Economia

Non a rate

Non a rate

C’è qualche cosa di stolto nel modo in cui si tiene la contabilità dei ratei Pnrr in arrivo. È stato incassato il terzo, dovrebbe arrivare il quarto e siamo sicuramente in ritardo. Niente di drammatico o irrimediabile ma, rispetto alla tabella di marcia stabilita, siamo in ritardo. Supporre che l’intera partita si giochi e concreti nel giudizio che può essere dato sul governo e sulla sua capacità esecutiva è folle. Per la maggioranza e per l’opposizione.

È bello sentire dire dalla presidente del Consiglio che si sta andando avanti positivamente, in uno spirito di collaborazione fattiva con la Commissione europea. Quanto erano diverse le parole di appena ieri. E va benissimo. Ma l’arrivo della rata non è una specie di voto di fiducia spedito da Bruxelles, mentre la fiducia esterna nella capacità italiana di risolvere i propri problemi si misura con il tasso d’interesse che paghiamo sul debito e, purtroppo, da lì non giungono segnali entusiasmanti.

È un merito del governo il rispettare – non senza fatica – gli impegni presi dall’Italia (sarà bene ricordare che i governi cambiano, però l’Italia è una sola), ma il cimento vero sarà l’apertura dei cantieri materiali, mentre quelli immateriali, relativi alle riforme, sono colpevolmente indietro. Ed è questo secondo cantiere, i cui lavori dovrebbero fervere in Parlamento, che ci porta a guardare verso l’opposizione: se pensa di cavarsela continuando a mugugnare che quanto fatto dal governo non è mai abbastanza, lisciando il pelo a chiunque chieda più spesa corrente, sarà venuta meno al proprio dovere di rappresentare un’alternativa. Il che si specchia nella risposta stereotipata che arriva anche dal governo: neanche “quelli di prima” hanno fatto questa o quella cosa. Il che, tralasciando il fatto che quelli di prima furono anche loro, segnala un desiderio di uguaglianza che fa a botte con la pretesa di diversità.

Se l’opposizione attende il fallimento del governo in carica sul Pnrr, si comporta in modo irresponsabile. Oltre che inutile. I numeri chiariscono il perché: dalla Banca d’Italia in giù, nel corso delle audizioni parlamentari sono molti i soggetti che, autorevolmente, confermano quel che qui osservammo dopo la pubblicazione dell’aggiornamento dei dati economici, ovvero che quei conti rischiano d’essere fantasiosi. Un debito che, in rapporto al Prodotto interno lordo, cala dello 0,1% ma a condizione che il 2024 segni una crescita del Pil pari all’1,2% già comunica che, essendo difficile la seconda cosa ed essendo microscopica la prima, è facile che l’obiettivo sia mancato. Ove questo si dovesse accompagnare a un ulteriore rallentamento o – il cielo non voglia – inceppamento del Pnrr, allora sarebbero guai seri, perché il ritardare o il venire meno di quella massa di investimenti porterebbe a una crescita ancora inferiore, facendo saltare ogni equilibrio.

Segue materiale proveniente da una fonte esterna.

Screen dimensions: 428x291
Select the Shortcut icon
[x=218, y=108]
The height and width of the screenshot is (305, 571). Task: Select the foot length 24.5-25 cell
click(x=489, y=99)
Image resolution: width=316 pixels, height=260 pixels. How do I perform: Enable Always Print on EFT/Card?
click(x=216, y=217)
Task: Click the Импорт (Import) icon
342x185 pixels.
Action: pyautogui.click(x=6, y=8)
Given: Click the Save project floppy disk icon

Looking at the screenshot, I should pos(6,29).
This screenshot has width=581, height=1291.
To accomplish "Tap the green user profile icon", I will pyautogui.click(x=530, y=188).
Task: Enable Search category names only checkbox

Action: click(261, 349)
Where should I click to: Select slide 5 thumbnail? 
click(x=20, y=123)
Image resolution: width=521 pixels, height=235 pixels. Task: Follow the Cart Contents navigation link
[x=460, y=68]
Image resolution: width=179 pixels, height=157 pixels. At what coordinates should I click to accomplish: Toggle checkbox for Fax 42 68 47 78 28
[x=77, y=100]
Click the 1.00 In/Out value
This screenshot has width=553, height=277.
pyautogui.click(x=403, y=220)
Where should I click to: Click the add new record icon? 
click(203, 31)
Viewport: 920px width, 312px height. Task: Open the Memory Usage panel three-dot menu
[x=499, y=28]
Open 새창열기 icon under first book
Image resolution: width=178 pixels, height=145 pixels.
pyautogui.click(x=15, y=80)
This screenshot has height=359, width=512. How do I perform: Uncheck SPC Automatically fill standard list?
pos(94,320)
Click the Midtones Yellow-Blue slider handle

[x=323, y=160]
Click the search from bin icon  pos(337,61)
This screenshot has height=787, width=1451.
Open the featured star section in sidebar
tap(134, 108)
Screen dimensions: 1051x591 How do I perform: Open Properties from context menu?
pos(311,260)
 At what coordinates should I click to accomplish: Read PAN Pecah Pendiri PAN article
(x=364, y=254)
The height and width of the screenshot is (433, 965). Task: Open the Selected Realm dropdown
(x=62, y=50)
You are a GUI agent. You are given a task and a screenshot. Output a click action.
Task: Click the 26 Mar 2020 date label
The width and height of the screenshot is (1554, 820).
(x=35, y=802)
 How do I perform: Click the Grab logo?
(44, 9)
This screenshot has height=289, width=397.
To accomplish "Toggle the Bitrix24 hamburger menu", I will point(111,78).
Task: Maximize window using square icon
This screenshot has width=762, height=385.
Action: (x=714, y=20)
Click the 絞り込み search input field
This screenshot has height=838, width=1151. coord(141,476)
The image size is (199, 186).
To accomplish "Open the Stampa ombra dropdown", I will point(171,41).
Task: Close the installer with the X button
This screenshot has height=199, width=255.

Il governo, quindi, dovrebbe impegnarsi nel taglio della spesa corrente (come dice di volere fare) non per generarne di nuova e ulteriore – che a spendere si fa in fretta e a tagliare poi non si riesce – ma per allargare quello 0,1% fino a un margine di ragionevole sicurezza. Spiegando agli italiani che spendere di più non significa distribuire più ricchezza, ma prepararsi a sottrarne con prelievi fiscali indotti dall’aumento del costo del debito. Mentre l’opposizione dovrebbe tallonare il governo, assicurandosi che non metta in conto a tutti il prezzo delle promesse impossibili con le quali prese i propri voti.

Gli scontri politici sarebbe invece bello vederli sulla legge per la concorrenza (possibilmente in una gara a chi cerca maggiore libertà e discesa dei prezzi, non a chi protegge più corporazioni e rendite), sulla riforma meritocratica e non solo declamatoria della scuola, sulla giustizia che non è un affare privato dei magistrati e così via andando.

Le guerre – che ora ce ne sono due capaci di coinvolgerci direttamente – agiscono da stabilizzatori, mettono in secondo piano gli squilibri finanziari, ma non li risolvono e li aggravano. Servono politiche con un respiro superiore a quello della prossima scadenza elettorale. E non a rate.